# WHAT TO DO
In the listing below, start your output at the line with "Open the All Resources breadcrumb link" and end it after the line with "Toggle the SOC", copying every line exactly.

# GIVEN INFORMATION
+===+
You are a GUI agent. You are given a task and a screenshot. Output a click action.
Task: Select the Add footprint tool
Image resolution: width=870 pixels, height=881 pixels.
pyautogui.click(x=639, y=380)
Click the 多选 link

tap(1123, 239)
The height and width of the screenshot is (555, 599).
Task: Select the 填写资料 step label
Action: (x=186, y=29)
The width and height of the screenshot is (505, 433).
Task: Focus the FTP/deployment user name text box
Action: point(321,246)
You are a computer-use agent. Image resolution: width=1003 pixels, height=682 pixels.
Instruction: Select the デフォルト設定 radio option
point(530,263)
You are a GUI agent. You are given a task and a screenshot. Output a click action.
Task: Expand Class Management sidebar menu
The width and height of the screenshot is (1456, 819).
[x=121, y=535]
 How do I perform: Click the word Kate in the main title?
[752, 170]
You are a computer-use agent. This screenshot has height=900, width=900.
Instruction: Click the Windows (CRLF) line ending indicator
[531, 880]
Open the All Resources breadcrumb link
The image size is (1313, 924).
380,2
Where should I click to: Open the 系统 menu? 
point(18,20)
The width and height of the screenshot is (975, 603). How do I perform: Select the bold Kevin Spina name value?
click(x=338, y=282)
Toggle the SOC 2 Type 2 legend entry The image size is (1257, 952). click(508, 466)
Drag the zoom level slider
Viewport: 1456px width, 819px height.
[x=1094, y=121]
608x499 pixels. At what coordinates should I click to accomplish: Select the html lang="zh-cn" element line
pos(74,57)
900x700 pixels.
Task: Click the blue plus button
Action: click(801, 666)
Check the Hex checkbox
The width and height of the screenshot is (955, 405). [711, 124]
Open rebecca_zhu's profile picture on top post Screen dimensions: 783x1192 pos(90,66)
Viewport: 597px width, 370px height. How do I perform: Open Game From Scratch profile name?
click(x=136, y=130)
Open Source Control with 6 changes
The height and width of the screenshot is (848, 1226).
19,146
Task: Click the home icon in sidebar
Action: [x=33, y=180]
+===+
# RESPONSE FOR THIS EXERCISE
Open the All Resources breadcrumb link
The image size is (1313, 924).
380,2
Where should I click to: Open the 系统 menu? 
point(18,20)
The width and height of the screenshot is (975, 603). How do I perform: Select the bold Kevin Spina name value?
click(x=338, y=282)
Toggle the SOC 2 Type 2 legend entry The image size is (1257, 952). click(508, 466)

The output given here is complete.